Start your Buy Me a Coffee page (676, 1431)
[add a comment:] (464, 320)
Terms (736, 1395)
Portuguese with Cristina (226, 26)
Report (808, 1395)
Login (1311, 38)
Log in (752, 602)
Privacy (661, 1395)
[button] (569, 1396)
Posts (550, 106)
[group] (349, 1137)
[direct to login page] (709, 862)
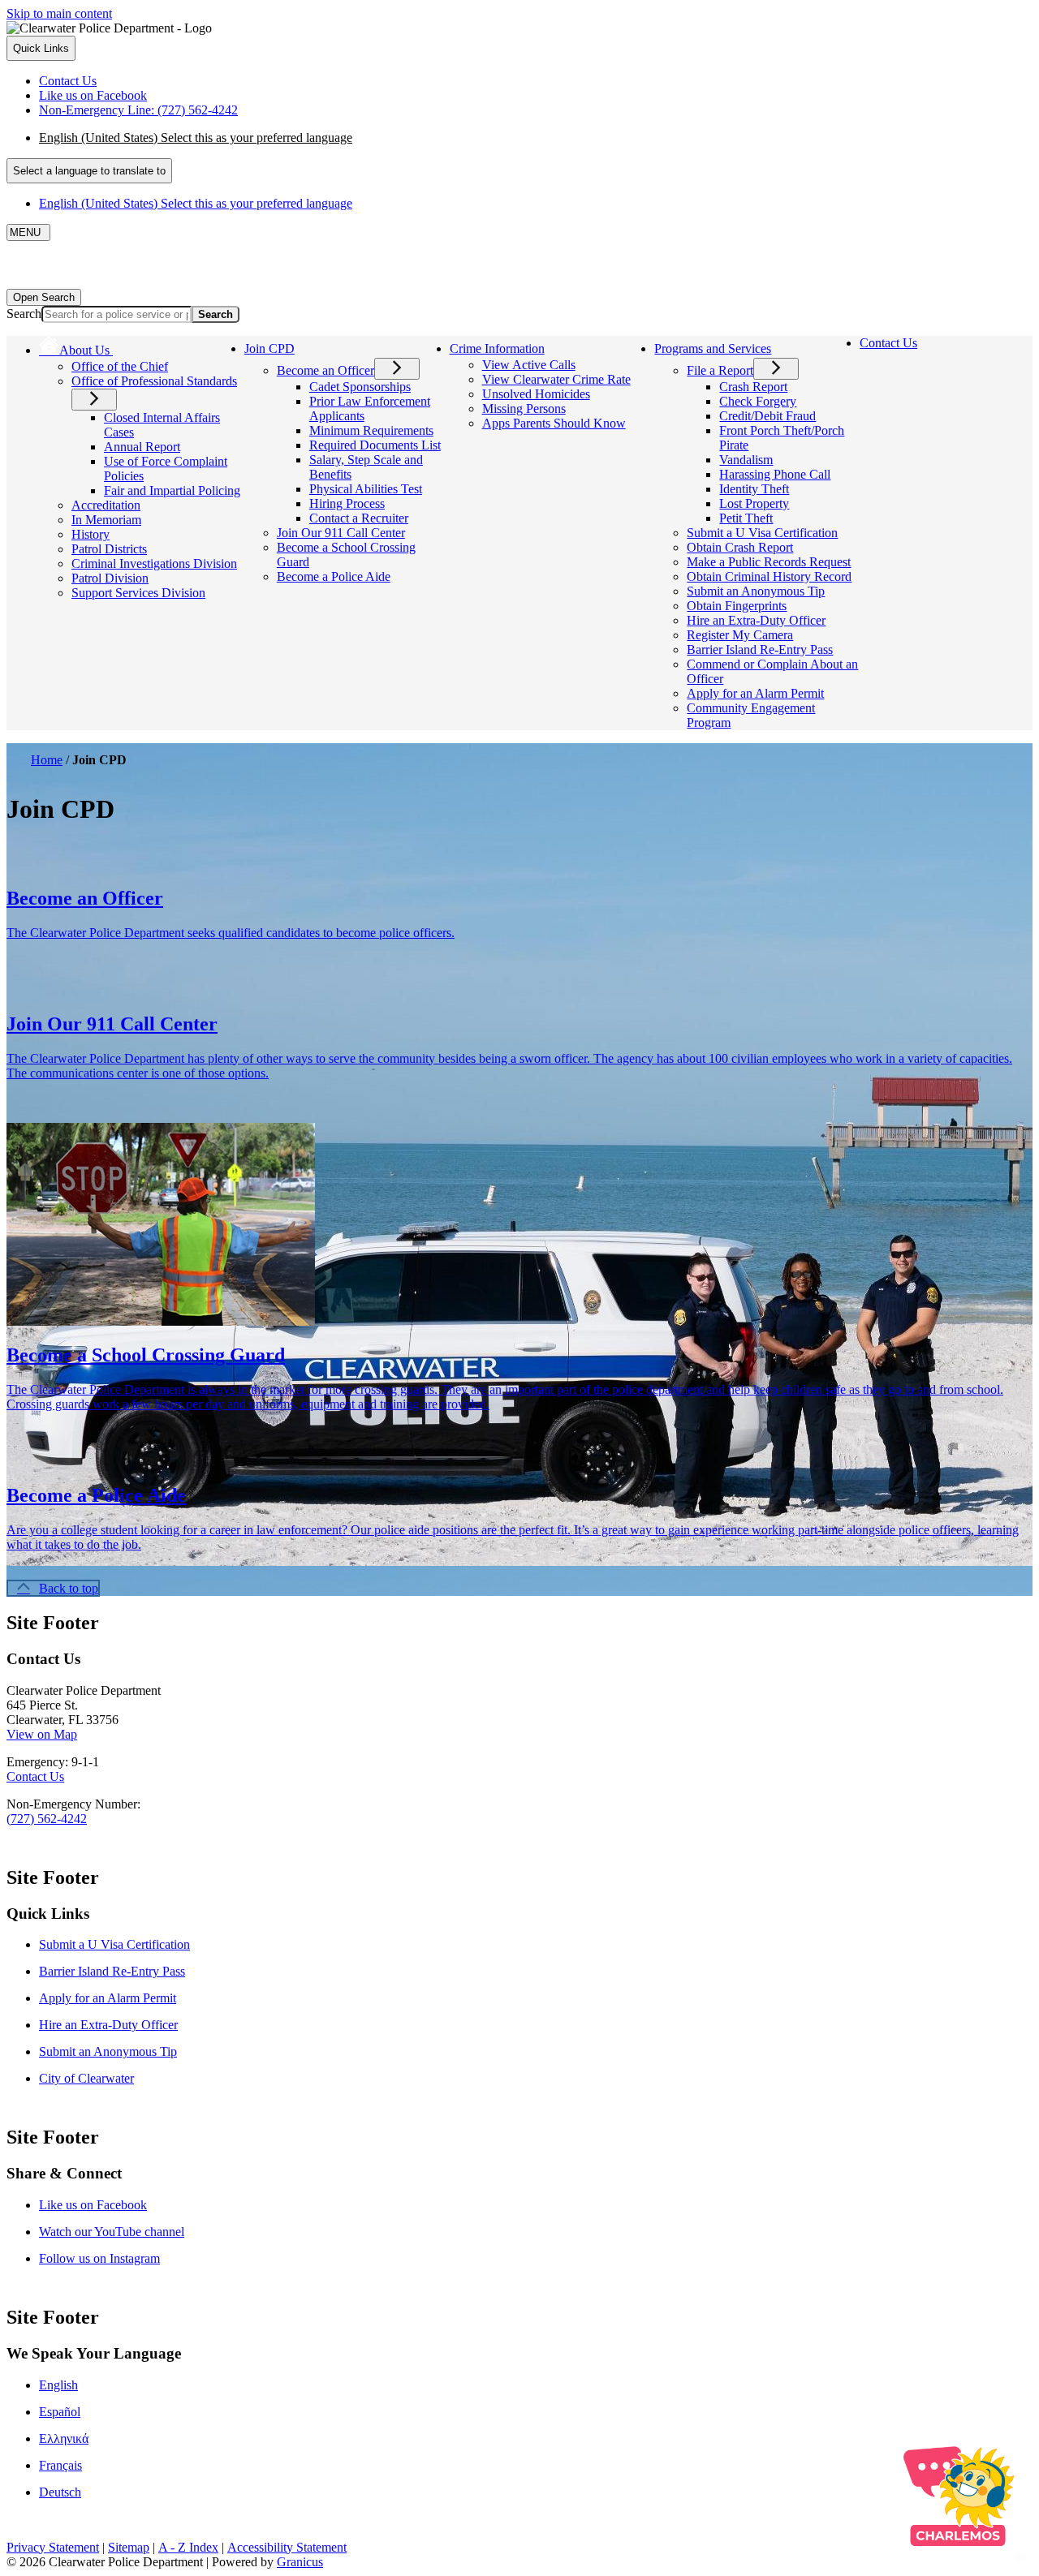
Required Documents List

*WORK INSTRUCTIONS*:
Each of the lines above should be transcribed exactly; no image is to be copied.

*RESPONSE TO THIS TASK*:
Start your Buy Me a Coffee page (676, 1431)
[add a comment:] (464, 320)
Terms (736, 1395)
Portuguese with Cristina (226, 26)
Report (808, 1395)
Login (1311, 38)
Log in (752, 602)
Privacy (661, 1395)
[button] (569, 1396)
Posts (550, 106)
[group] (349, 1137)
[direct to login page] (709, 862)
Required Documents List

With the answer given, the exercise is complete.